With the finest amateur golfers from around the region converging at Nanshan International Golf Club this week for the Asia-Pacific Amateur Championship it gives The R&A’s director of research and testing, Dr Steve Otto, the perfect opportunity to advise and educate the players about the finer aspects of the Rules regarding grooves, which come into effect for elite-level amateurs on 1 January 2014.
These Rules, which were introduced to the professional game in 2010, were designed to place the emphasis back on accuracy from the tee. Improvements in technology over the years had resulted in players being able to generate a similar amount of spin from the rough as the fairway, negating any advantage players had in hitting the cut grass – the so-called “bomb and gouge” approach to the game.
“We weren’t seeing any correlation between accuracy and success,” said Otto, 46, a former staff scientist for NASA who joined The R&A in 2004 to head up the governing body’s club testing facility in St Andrews. “But with the change in the groove Rules we’ve seen a change in the way the ball spins from the rough – there’s less control and we now see more balls finish beyond the flag. Commentators call those shots ‘flyers’ and it’s all about the grooves.”
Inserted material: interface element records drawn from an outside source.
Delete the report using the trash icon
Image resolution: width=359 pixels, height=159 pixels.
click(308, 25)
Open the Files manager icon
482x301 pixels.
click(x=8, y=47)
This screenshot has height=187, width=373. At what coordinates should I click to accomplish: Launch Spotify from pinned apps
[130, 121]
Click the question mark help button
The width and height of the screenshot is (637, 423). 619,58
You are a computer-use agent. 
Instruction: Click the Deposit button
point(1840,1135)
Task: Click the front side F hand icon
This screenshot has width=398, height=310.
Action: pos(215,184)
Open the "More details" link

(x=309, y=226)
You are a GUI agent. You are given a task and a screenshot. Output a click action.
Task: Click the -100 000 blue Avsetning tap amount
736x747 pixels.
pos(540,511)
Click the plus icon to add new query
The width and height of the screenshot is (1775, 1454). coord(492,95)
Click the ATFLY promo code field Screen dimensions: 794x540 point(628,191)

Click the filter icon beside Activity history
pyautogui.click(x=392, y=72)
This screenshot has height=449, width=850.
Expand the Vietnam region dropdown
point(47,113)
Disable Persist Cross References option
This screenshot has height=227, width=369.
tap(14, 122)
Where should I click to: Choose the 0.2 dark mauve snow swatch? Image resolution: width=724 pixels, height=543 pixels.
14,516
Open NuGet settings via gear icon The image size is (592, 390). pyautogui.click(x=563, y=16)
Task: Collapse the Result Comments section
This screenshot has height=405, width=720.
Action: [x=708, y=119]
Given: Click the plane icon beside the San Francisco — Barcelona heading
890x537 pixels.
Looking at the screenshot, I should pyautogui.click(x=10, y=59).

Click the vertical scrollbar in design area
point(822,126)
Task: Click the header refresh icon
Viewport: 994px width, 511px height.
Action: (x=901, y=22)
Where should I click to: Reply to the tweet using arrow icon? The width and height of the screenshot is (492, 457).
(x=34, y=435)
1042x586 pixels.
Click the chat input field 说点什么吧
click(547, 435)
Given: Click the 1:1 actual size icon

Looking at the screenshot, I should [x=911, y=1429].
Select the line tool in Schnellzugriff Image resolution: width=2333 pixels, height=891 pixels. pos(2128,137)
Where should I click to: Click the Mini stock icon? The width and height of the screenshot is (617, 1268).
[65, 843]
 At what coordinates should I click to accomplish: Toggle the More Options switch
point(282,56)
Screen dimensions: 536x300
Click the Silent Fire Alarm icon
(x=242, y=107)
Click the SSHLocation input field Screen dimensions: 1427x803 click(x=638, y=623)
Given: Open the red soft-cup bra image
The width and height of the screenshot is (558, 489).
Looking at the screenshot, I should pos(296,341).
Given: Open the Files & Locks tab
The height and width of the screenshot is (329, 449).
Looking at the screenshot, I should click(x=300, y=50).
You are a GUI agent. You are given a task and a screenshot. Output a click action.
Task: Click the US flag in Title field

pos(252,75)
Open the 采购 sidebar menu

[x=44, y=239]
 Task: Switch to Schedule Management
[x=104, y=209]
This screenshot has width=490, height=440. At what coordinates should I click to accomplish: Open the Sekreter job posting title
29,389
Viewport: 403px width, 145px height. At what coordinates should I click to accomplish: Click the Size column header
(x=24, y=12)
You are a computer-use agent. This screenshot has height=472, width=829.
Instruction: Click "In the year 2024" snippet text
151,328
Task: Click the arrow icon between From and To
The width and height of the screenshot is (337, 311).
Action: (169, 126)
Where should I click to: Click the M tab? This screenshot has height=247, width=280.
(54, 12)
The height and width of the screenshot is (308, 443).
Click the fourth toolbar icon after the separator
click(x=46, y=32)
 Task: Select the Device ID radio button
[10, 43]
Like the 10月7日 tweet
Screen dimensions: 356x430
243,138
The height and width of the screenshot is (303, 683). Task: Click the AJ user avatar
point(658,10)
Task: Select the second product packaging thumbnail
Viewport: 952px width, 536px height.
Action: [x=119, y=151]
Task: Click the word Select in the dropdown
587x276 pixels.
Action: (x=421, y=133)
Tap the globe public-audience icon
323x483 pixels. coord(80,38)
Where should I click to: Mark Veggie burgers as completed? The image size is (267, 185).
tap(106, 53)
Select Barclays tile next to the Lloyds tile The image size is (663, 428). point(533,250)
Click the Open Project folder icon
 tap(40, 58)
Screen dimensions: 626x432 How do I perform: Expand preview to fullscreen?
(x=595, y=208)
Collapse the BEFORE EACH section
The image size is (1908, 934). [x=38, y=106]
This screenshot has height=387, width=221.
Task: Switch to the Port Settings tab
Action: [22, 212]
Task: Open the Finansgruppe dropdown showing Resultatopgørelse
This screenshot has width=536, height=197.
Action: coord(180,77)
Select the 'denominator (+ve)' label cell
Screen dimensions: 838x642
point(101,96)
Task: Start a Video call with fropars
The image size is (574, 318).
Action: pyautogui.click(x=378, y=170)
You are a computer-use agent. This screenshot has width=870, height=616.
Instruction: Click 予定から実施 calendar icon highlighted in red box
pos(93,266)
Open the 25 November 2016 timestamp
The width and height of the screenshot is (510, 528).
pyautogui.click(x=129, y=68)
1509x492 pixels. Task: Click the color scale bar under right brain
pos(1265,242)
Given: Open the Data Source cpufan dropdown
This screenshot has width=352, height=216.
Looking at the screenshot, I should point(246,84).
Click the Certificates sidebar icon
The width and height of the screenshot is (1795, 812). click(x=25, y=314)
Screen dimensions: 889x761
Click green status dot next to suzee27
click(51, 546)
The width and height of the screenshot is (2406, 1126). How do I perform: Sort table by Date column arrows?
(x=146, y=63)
The majority of equipment introduced since 2010 should conform to these “new” Rules – they feature limited groove volume and groove edge sharpness – but golfers can be a fickle bunch and many retain a favoured club or two from before that time – and there’s a chance that those clubs do not meet the new specifications.
“We’ve been testing this week and about ten per cent of the players have clubs that they may not be able to use in 2014,” said Otto, whose job it is to evaluate anywhere between two and four thousand clubs from around three hundred club manufacturers a year back at The R&A’s facilities in St Andrews.
The actual testing process takes around 20 minutes per set.
“Half of those players may have known they’d need to make the change for 2014, but the other half didn’t. It’s important for them that they know what they can and can’t use – since ultimately it’s the players’ responsibility to use conforming clubs. I’m here to raise awareness and to provide support,” continued Otto.
While Otto said The R&A won’t conduct random checks on players’ equipment after the turn of the year, the penalties for carrying non-confirming clubs during tournament play will be severe: disqualification if the club is actually used or a two-shot penalty for every hole the club has been in the bag.
Regular club golfers are exempt from this Rule until 2024 but with the majority of new equipment meeting the modified Rules there should be a gradual transition.